Source: security-advisories@github.com
Signal K Server is a server application that runs on a central hub in a boat. Versions prior to 2.19.0 of the appstore interface allow administrators to install npm packages through a REST API endpoint. While the endpoint validates that the package name exists in the npm registry as a known plugin or webapp, the version parameter accepts arbitrary npm version specifiers including URLs. npm supports installing packages from git repositories, GitHub shorthand syntax, and HTTP/HTTPS URLs pointing to tarballs. When npm installs a package, it can automatically execute any `postinstall` script defined in `package.json`, enabling arbitrary code execution. The vulnerability exists because npm's version specifier syntax is extremely flexible, and the SignalK code passes the version parameter directly to npm without sanitization. An attacker with admin access can install a package from an attacker-controlled source containing a malicious `postinstall` script. Version 2.19.0 contains a patch for the issue.
Signal K Server versions prior to 2.19.0 are vulnerable to remote code execution (RCE). An attacker with administrative privileges can exploit a flaw in the appstore interface to install malicious npm packages, leading to complete system compromise. This vulnerability allows for arbitrary code execution on the boat's central hub, potentially impacting navigation, communication, and other critical functions.
Step 1: Admin Access Required: The attacker must have administrative access to the Signal K Server's appstore interface.
Step 2: Crafting the Malicious Package: The attacker creates a malicious npm package. This package is hosted on a Git repository, GitHub, or a web server and includes a package.json file with a postinstall script containing the attacker's payload (e.g., reverse shell, data exfiltration, etc.).
Step 3: Exploiting the REST API: The attacker uses the Signal K Server's REST API endpoint for installing npm packages. They provide the legitimate package name and a crafted version parameter pointing to their malicious package source (e.g., a Git repository URL).
Step 4: Package Installation: The Signal K Server, due to the vulnerability, downloads and installs the attacker's malicious package using npm install.
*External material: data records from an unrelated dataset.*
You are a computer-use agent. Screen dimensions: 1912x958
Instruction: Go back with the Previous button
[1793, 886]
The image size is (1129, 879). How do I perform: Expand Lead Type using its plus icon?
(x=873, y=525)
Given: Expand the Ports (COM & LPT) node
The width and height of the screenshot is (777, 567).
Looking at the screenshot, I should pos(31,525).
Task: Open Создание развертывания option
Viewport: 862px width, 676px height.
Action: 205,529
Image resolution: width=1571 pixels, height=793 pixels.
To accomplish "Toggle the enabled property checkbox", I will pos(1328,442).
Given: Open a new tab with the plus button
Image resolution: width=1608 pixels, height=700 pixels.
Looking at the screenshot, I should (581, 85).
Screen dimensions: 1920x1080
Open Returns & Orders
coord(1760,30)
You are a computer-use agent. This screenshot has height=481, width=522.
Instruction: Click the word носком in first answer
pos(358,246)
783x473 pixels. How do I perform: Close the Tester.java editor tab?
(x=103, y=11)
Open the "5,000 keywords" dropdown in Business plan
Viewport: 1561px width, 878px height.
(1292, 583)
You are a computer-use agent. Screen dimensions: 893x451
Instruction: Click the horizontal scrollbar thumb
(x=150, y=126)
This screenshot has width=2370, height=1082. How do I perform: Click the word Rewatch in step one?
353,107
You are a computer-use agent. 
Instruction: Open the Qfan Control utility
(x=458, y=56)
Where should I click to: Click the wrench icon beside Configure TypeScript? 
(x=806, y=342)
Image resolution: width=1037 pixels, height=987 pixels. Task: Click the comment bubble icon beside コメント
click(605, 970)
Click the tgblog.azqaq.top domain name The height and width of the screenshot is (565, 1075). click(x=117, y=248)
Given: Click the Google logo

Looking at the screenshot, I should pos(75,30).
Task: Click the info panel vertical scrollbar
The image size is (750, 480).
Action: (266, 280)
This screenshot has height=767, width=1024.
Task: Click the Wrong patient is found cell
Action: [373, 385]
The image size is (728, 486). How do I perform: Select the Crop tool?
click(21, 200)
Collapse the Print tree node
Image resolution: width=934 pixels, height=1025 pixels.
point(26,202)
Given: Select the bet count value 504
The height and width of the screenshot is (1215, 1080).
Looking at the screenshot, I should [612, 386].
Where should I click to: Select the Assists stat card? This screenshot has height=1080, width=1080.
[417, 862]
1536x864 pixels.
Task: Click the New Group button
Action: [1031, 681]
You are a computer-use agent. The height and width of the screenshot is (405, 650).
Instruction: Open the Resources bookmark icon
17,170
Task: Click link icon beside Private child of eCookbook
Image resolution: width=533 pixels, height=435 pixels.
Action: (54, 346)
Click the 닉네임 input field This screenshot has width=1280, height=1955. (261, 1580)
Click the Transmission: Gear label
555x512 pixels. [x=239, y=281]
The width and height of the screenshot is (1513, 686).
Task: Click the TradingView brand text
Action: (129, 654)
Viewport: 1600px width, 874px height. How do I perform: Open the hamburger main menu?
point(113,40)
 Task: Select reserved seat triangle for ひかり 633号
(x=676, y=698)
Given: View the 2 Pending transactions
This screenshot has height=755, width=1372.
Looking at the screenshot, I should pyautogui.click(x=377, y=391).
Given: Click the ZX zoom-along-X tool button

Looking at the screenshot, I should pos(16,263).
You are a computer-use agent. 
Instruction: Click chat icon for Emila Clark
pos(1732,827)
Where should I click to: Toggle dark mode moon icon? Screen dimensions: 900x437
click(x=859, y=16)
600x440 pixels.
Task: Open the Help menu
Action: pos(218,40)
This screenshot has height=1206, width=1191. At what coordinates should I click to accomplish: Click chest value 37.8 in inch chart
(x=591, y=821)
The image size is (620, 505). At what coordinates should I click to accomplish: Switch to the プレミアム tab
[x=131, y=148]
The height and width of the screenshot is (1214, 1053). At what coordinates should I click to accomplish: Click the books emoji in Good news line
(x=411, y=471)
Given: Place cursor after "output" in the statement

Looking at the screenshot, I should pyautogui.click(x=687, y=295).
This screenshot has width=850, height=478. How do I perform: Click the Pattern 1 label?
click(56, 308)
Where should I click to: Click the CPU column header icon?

Step 5: Post-Installation Code Execution: Upon installation, npm executes the postinstall script defined in the attacker's package.json file, triggering the attacker's payload and granting them control over the server.
The vulnerability stems from insufficient input validation in the Signal K Server's appstore interface when handling the version parameter during npm package installation. The code directly passes the user-supplied version specifier to the npm install command without proper sanitization. This allows an attacker to specify a malicious package source, such as a Git repository, GitHub shorthand, or a URL pointing to a tarball containing a crafted package.json file. The package.json file includes a postinstall script, which npm automatically executes after the package is installed. This script can contain arbitrary commands, enabling the attacker to execute malicious code on the server. The root cause is a lack of input validation and improper sanitization of the version parameter, combined with the inherent flexibility of npm's version specifier syntax and the automatic execution of postinstall scripts.
While no specific APTs are known to be actively exploiting this vulnerability, the nature of the target (boat's central hub) suggests potential interest from threat actors targeting maritime infrastructure. The vulnerability could be leveraged for espionage, sabotage, or financial gain. CISA KEV status: Not Listed.
Monitor Signal K Server logs for suspicious activity related to npm package installations, especially those originating from unexpected sources or with unusual version specifiers.
Analyze network traffic for connections to external repositories or servers during package installation attempts.
Implement file integrity monitoring to detect changes to critical system files or the addition of new files in the Signal K Server's installation directory.
Review the package.json files of installed plugins for suspicious postinstall scripts.
Upgrade to Signal K Server version 2.19.0 or later, which contains a patch for this vulnerability.
Implement strict input validation and sanitization of the version parameter in the appstore interface to prevent the use of arbitrary version specifiers.
Review and audit all installed npm packages for malicious code or vulnerabilities.
Restrict administrative access to the Signal K Server's appstore interface to only trusted users.
Implement a web application firewall (WAF) to filter malicious requests to the REST API endpoint.